Eliçin Afacan, 22 Ocak 1991 tarihinde İstanbul’da doğmuştur. Türk dizi, sinema ve tiyatro oyuncusu.
Adı: Elçin Afacan
Doğum Tarihi: 22 Ocak 1991
Doğum Yeri: İstanbul
Boyu: 1.68 m.
Kilosu: 75 kilo
Burcu: Kova
Göz Rengi: Kahverengi
Instagram: https://www.instagram.com/elciinafacan/
Çocukluk yılları: Çocukluğundan itibaren oyuncu olmak istiyordu. Anne ve babasına ilkokul üçüncü sınıfta sahneye çıkıp ‘tiyatro oynayacağım,’ dedi. Sonrasında olaylar şöyle gelişiyor: sahnede tek başına bir monoloğu var ezberinde. Çıkıyor sahneye … Es… Sağ tarafına bakıyor öğretmeni, soluna bakıyor annesi, seyircilerin arasından babasını da seçiyor. Seyirci beklemede. Kimisi ‘bizim çocuk olsa böyle olmazdı,‘ diyor içinden kimisi ‘niye susuyor bu kız?‘. Kimisi de ‘annesine, babasına yazık!‘ Derin nefes alıyor ve sahne… Alkış kıyamet… Böyle başlıyor oyunculuk hayatındaki deneyimleri. “Hatta, o müsamerenin fotoğrafı Mersin’de dedemin evinin girişinde hala durur. “
Eğitim hayatı: Adıgüzel Güzel Sanatlar Lisesi’ni bitirdi ardından da Mimar Sinan Güzel Sanatlar Üniversitesi Devlet Konservatuarı’ndan mezun oldu.
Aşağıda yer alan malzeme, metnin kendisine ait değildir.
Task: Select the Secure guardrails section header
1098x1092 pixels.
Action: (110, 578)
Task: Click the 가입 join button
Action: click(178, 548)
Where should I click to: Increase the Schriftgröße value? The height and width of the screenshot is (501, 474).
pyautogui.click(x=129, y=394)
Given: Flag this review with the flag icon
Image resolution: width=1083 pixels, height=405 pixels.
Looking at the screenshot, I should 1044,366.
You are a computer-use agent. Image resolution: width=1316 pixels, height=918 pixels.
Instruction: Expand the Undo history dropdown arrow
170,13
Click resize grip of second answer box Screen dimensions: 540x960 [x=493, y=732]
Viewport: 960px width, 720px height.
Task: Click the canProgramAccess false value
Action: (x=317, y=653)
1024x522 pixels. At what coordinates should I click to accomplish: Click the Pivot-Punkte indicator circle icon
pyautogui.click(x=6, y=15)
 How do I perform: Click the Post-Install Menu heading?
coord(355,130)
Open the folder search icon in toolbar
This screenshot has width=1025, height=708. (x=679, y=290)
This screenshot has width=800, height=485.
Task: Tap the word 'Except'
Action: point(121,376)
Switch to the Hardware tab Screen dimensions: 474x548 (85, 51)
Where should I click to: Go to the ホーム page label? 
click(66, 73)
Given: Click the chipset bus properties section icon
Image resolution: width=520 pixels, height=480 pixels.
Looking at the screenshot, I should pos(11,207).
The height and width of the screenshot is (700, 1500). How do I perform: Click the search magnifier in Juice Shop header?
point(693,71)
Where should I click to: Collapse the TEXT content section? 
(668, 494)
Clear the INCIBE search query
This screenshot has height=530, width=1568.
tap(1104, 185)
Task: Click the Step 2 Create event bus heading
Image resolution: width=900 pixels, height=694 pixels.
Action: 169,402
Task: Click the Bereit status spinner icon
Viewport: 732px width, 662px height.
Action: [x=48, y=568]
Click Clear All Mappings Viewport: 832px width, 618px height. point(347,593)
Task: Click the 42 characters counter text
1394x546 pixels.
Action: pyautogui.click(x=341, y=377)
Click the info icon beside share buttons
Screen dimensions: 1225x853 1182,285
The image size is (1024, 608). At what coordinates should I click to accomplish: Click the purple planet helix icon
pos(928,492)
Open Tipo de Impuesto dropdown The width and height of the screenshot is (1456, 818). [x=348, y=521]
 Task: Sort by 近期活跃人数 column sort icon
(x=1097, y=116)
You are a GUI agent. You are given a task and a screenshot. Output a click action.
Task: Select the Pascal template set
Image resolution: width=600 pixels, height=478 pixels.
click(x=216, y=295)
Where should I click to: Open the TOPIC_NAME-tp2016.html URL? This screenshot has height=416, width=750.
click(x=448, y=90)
Hayatının dönüm noktası: 2016 yılında Görevimiz Komedi isimli yarışmaya katılmasıyla birlikte hayatının akışı değişti. Sonrasında aynı yıl İçerde dizisi ile ilk kez kameralar karşısına geçti. Bugüne kadarki en büyük çılgınlığı Bir Aile Hikayesi adlı dizide canlandırdığı ‘Beste’ rolü için 20 kilo almaktı. “Bu en uzun ve sonucu en güzel olan çılgınlığım oldu sanırım.”
Oyunculuğa ilk adım: Televizyon macerasına 2016 yılında, ‘İçerde’dizisinde canlandırdığı ‘Gülçin’ karakteriyle başladı.
Hangi proje ile parladı? ‘Bir Aile Hikayesi’ dizisinde canlandırdığı ‘Beste’ karakteri ile dikkatleri üzerine çekti.
Kişilik özellikleri: Kendisini gülmekten çok zevk alan, müziği çok seven, sürekli oyun oynamak isteyen, 30 yaşına girmiş ama hala çocuk gibi hisseden biri olarak tanımlıyor.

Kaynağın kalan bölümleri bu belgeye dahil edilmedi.